Но и здесь он не слишком-то преуспел. Человек был закутан в длинный дорожный плащ с капюшоном. Гвидо мог лишь видеть, что он высок ростом и вероятно вооружен — под плащом угадывалась чикветта.
Аромат гвоздичной воды скорее всего исходил от плотного шарфа, которым неизвестный скрыл лицо по глаза, как видно опасаясь тюремной заразы.
– Вы кто? – пробормотал Гвидо. – Вы чего?
Неизвестный обернулся и внимательно всмотрелся в лицо Гвидо. Тот снова икнул.
Глаза у незнакомца смотрели, как жалили. Светло-зеленые, колкие, они словно просвечивали Занозу насквозь, до донышка его неглубокой души.
– Ну, здравствуй, покойничек, – негромко сказал незнакомец и даже под шарфом было заметно, что он улыбнулся. Колкие глаза сощурились.
И Гвидо понял, что вляпался в неведомое дерьмо. Попроситься, что ли, обратно в камеру, пока не поздно?
Незнакомец отставил стакан и подошел ближе, осторожно обойдя лужу рвоты. Присел на корточки. Гвоздичная вода защипала нос. Гвидо заерзал, отодвигаясь.
– Главное, не кто я, – спокойно сообщил человек. – А кто ты, Гвидо Заноза. А ты сейчас мертвец. А мертвецы слушают и молчат. Понял?
Гвидо кивнул, пытаясь прикинуть, кто таков этот самый непонятный человек. Плащ самый обычный, шарф самый обычный, пуговицы на куртке костяные, обычные. Ни за что не уцепиться вниманием, ничего не понять.
Зеленые глаза, не мигая, рассматривали Гвидо. Заноза потупился, не принимая поединка в гляделки. От гвоздичной вони мутило. Наконец человек поднялся.
– У тебя есть особые приметы? – спросил он. – Отвечай.
Гвидо выпучил глаза. Какие такие особые приметы?
– Родимые пятна, наколки, шрамы, – терпеливо пояснил незнакомец.
Неужто бесовы метки ищут? – помертвел Гвидо. – Ну точно! Да он, поди, слуга тронутого Бравенте, выбирает, тварь, кому бы пятки поджарить…
– Нет, у меня ничего, – пробормотал он.
– Раздевайся, – приказал незнакомец.
– На кой ляд?! – Гвидо вцепился в драную рубашку, словно тонущий – в надутый бычий пузырь.
Дольчино словно только и ждал его сопротивления – отлепился от стены, встал над Занозой, руки в боки.
– Сымай рванье, крысеныш! – рявкнул он. – Зашибу!
Гвидо шмыгнул носом и потянул рубашку через голову. Вздрогнул от боли.

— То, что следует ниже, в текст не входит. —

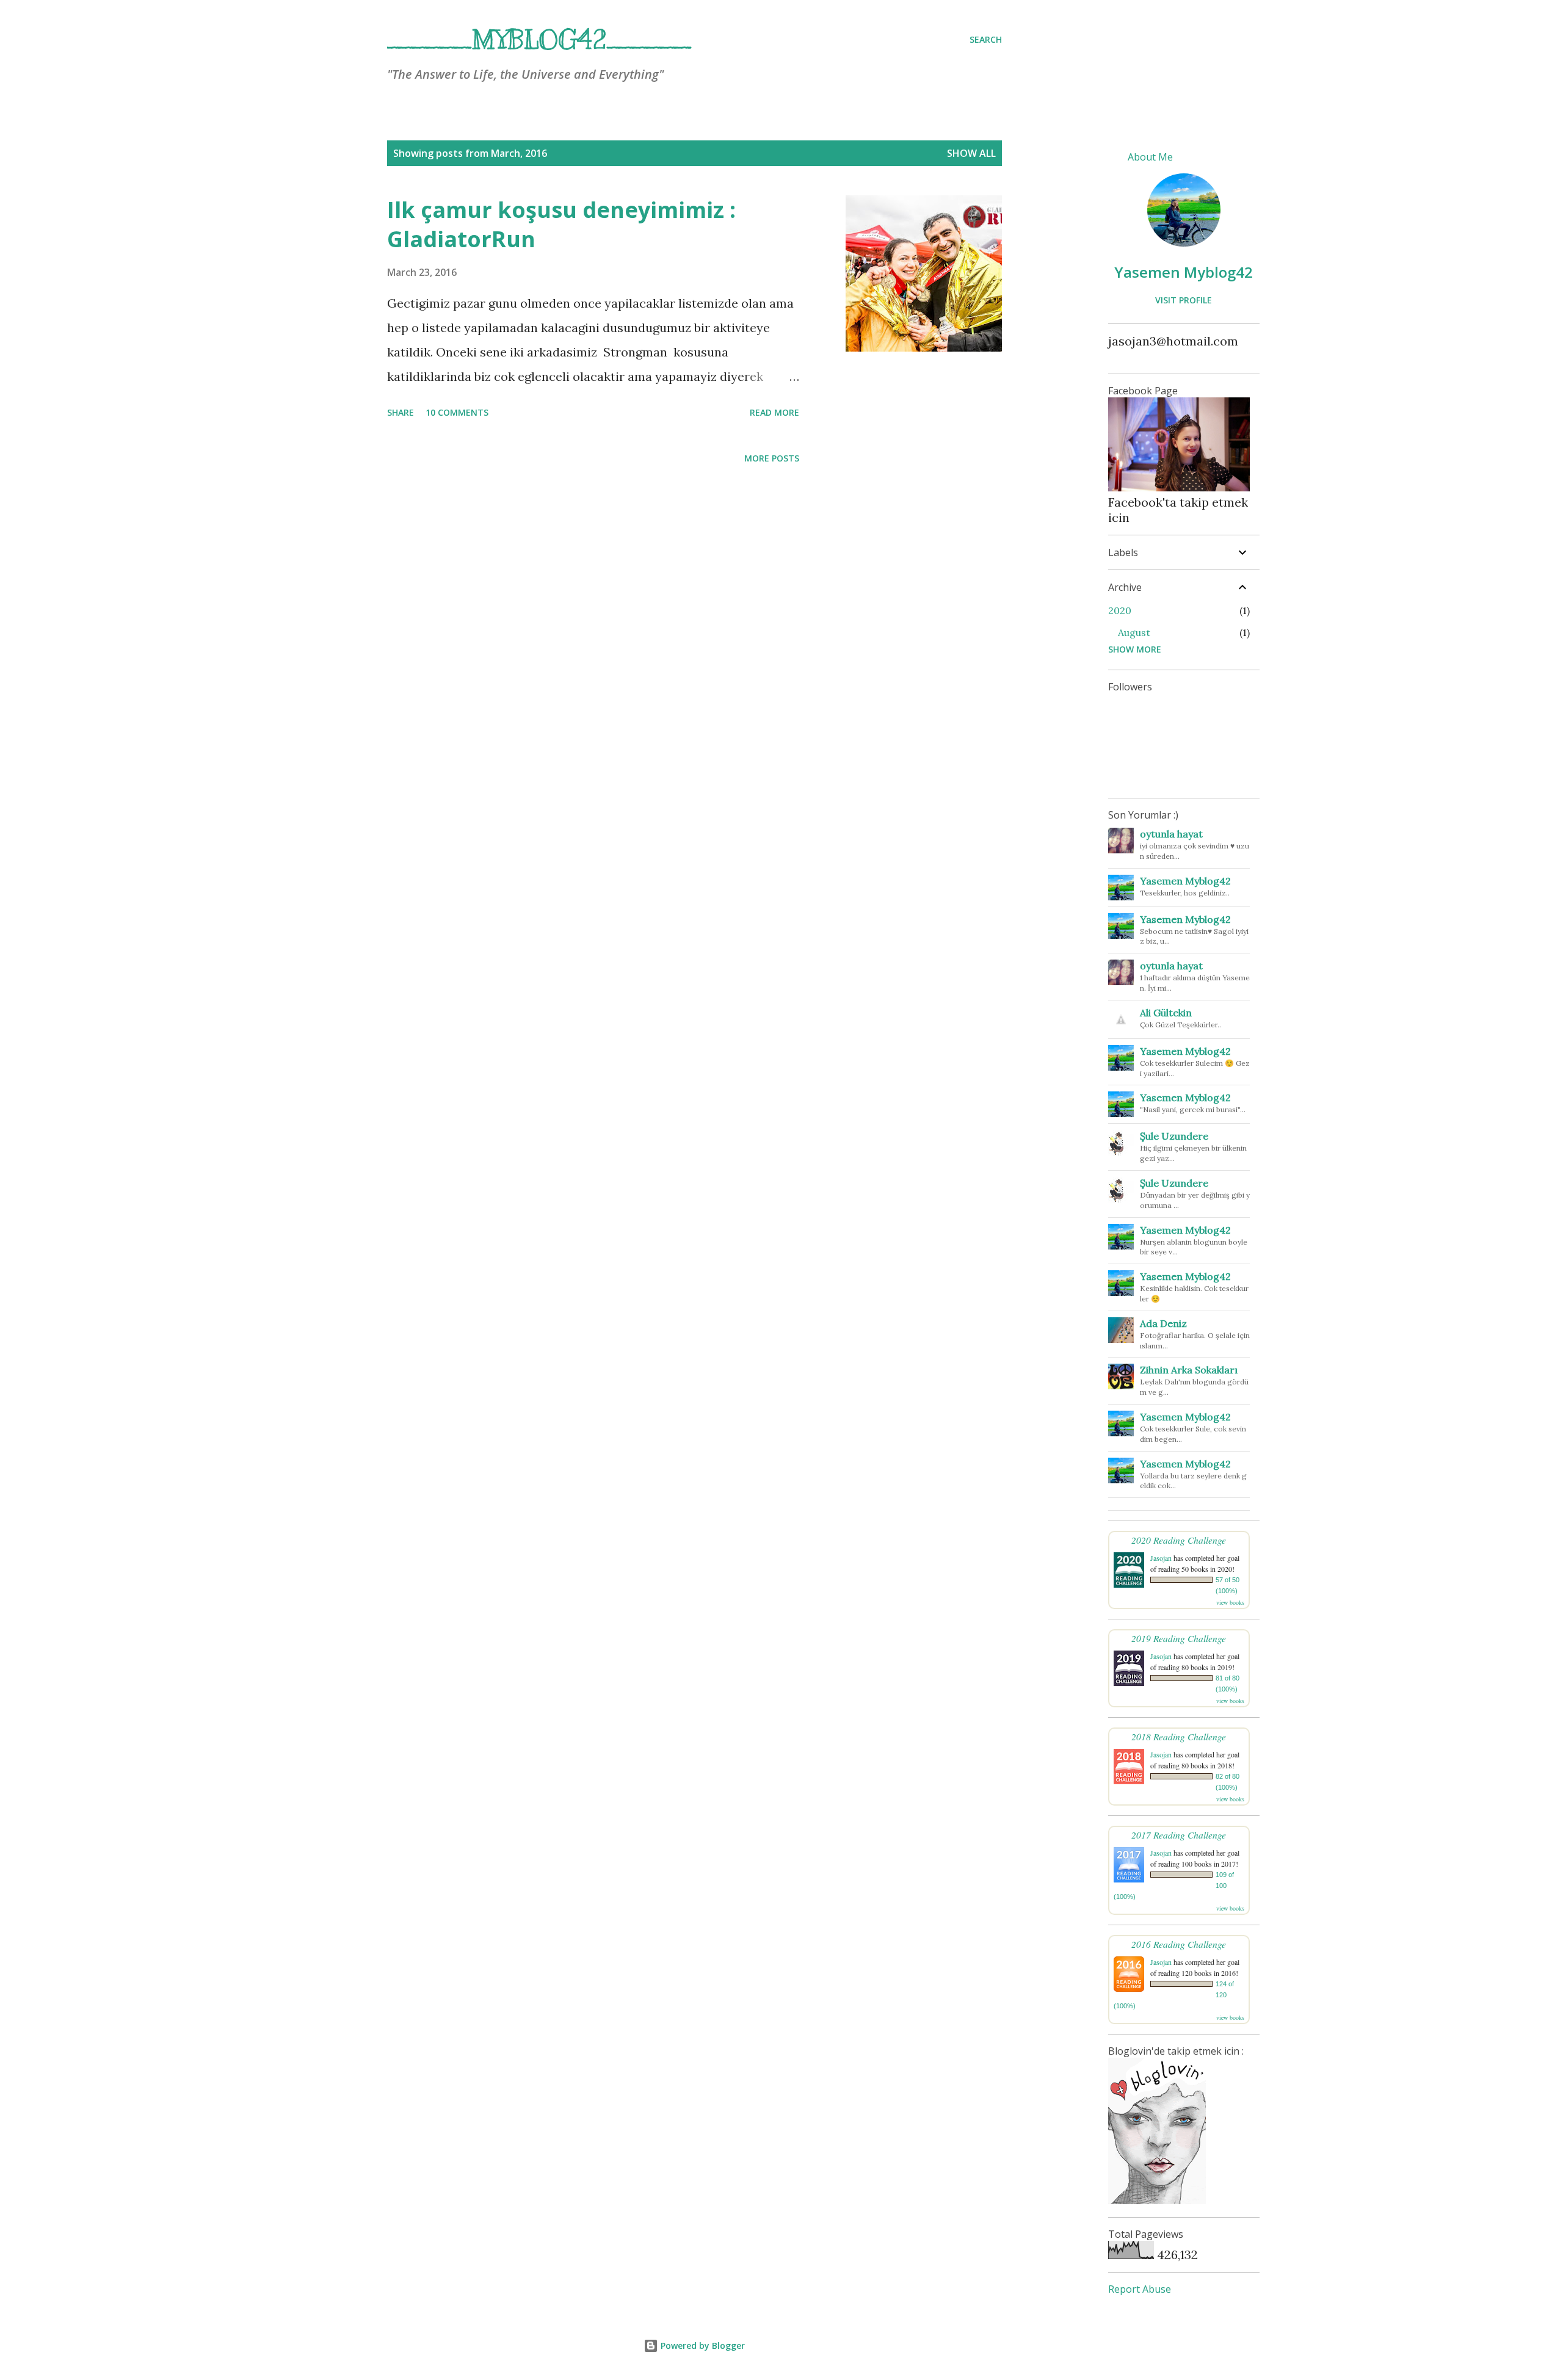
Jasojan (1161, 1558)
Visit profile (1183, 300)
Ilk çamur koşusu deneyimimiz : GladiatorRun (561, 224)
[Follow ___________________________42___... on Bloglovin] (1157, 2199)
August (1134, 632)
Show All (971, 153)
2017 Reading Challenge (1178, 1834)
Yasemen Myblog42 (1183, 272)
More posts (771, 458)
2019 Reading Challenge (1178, 1638)
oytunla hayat (1171, 834)
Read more (774, 412)
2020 (1119, 610)
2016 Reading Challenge (1178, 1943)
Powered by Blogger (701, 2345)
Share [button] (400, 412)
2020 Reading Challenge (1178, 1539)
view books (1230, 1602)
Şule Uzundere (1174, 1136)
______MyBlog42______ (539, 40)
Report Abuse (1139, 2289)
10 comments (457, 412)
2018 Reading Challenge (1178, 1736)
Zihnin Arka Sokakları (1189, 1370)
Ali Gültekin (1166, 1013)
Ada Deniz (1163, 1323)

– Что у него со спиной? – спросил незнакомец. – Вы же сказали, что пытки не было?
– Это не мы, – ответил Дольчино. – Это его свои же так отделали. Он же вольной птицей желал быть, сам работать, старшим не платить. Вот его и проучили.

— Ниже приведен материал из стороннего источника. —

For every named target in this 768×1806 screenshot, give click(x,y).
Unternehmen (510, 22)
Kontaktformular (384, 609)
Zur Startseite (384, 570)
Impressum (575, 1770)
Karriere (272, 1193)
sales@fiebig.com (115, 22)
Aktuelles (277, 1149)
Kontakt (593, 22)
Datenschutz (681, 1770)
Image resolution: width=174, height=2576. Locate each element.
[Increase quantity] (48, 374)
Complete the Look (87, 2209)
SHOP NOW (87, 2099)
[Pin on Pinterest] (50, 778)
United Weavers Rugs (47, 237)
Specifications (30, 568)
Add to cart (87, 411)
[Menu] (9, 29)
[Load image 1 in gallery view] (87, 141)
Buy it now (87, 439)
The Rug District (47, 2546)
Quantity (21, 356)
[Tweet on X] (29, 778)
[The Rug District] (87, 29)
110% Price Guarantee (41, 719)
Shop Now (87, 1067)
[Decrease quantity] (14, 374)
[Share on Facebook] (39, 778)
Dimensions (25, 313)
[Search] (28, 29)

– И вы не пытались лечить?
– А на кой?! Он же будущий висельник!
Незнакомец поддал ногой лежащий в углу узел.
– Новая шкурка, – объяснил он. – Быстро, покойничек.
Гвидо не верил своим ушам. Однако глаза и руки не соврали: когда он развязал горлышко котомки, то обнаружил чистую рубашку, штаны и короткую куртку. Все простого покроя и невзрачного серого-синего цвета – так одеваются крестьяне и слуги.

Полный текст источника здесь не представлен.